**What you are asked to do:**
Where the line containing "You are a GUI" appears in the records below, begin there and repeat each line exactly through the final one, dropping all pictures.

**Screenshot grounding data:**
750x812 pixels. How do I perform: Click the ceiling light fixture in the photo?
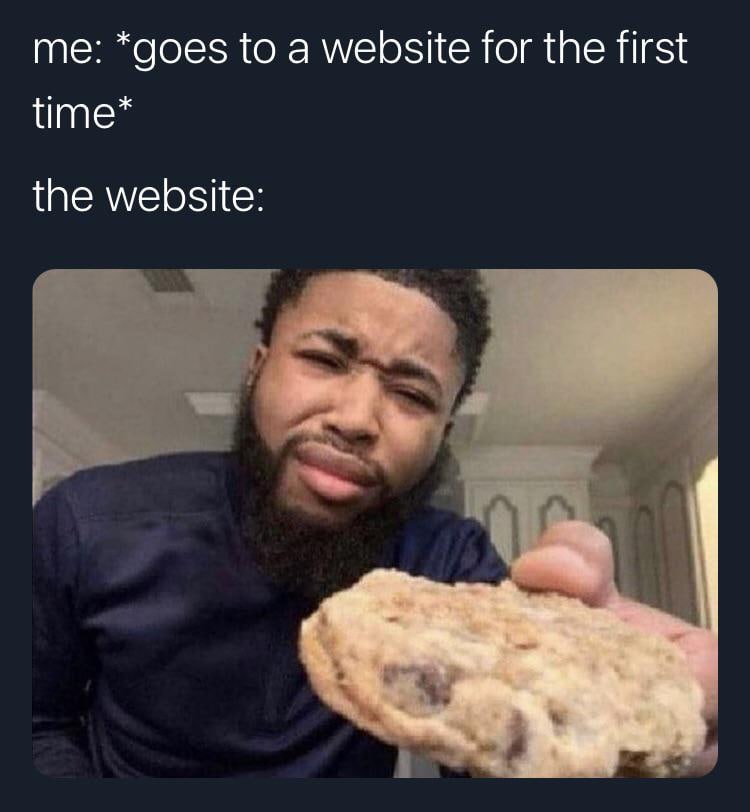(x=211, y=403)
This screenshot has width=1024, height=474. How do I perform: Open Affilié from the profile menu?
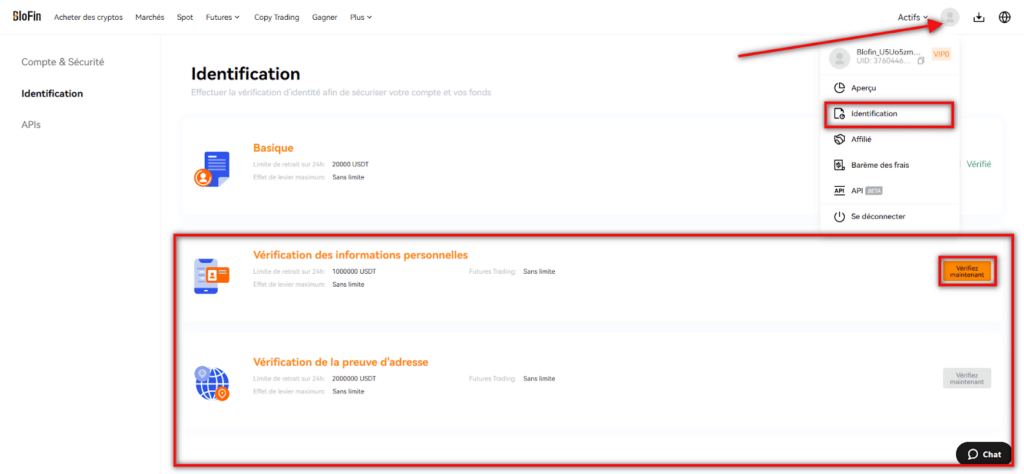(861, 139)

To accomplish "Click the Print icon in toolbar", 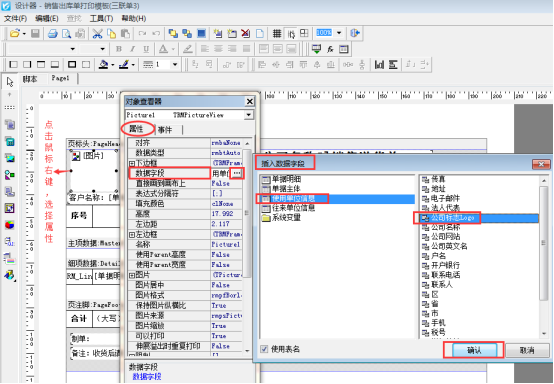I will (53, 34).
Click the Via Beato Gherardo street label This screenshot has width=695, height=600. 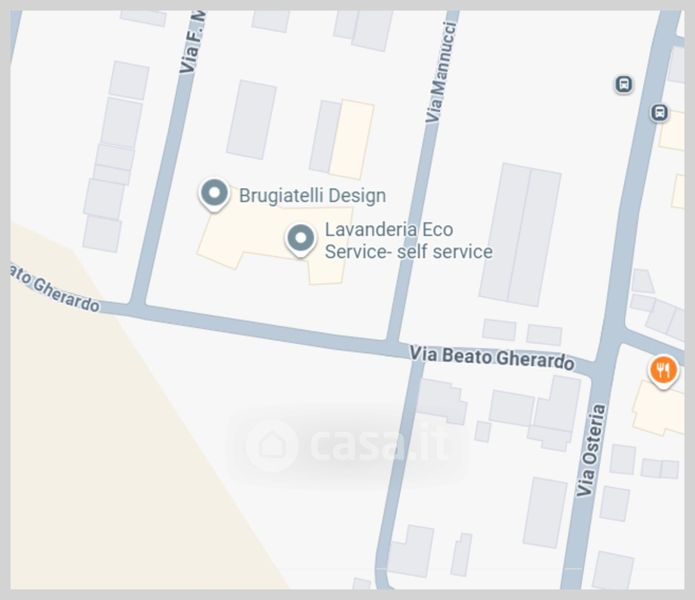[x=492, y=358]
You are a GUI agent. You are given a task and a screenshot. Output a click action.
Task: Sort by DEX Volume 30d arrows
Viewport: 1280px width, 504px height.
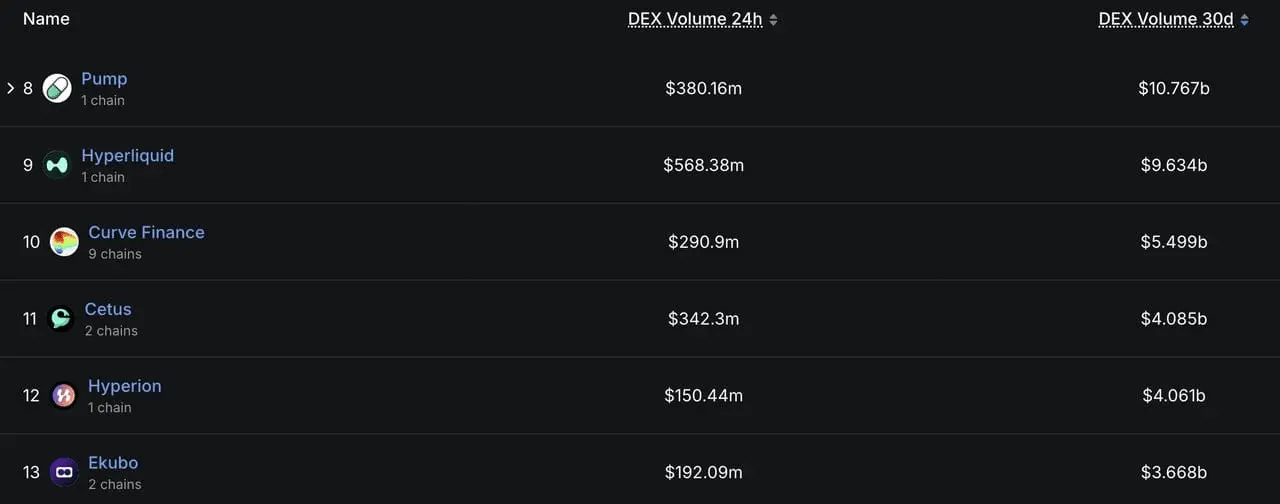1244,19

**Reply to the exercise:**
You are a GUI agent. You are given a task and a screenshot. Output a click action.
Task: Sort by DEX Volume 30d arrows
Viewport: 1280px width, 504px height.
1244,19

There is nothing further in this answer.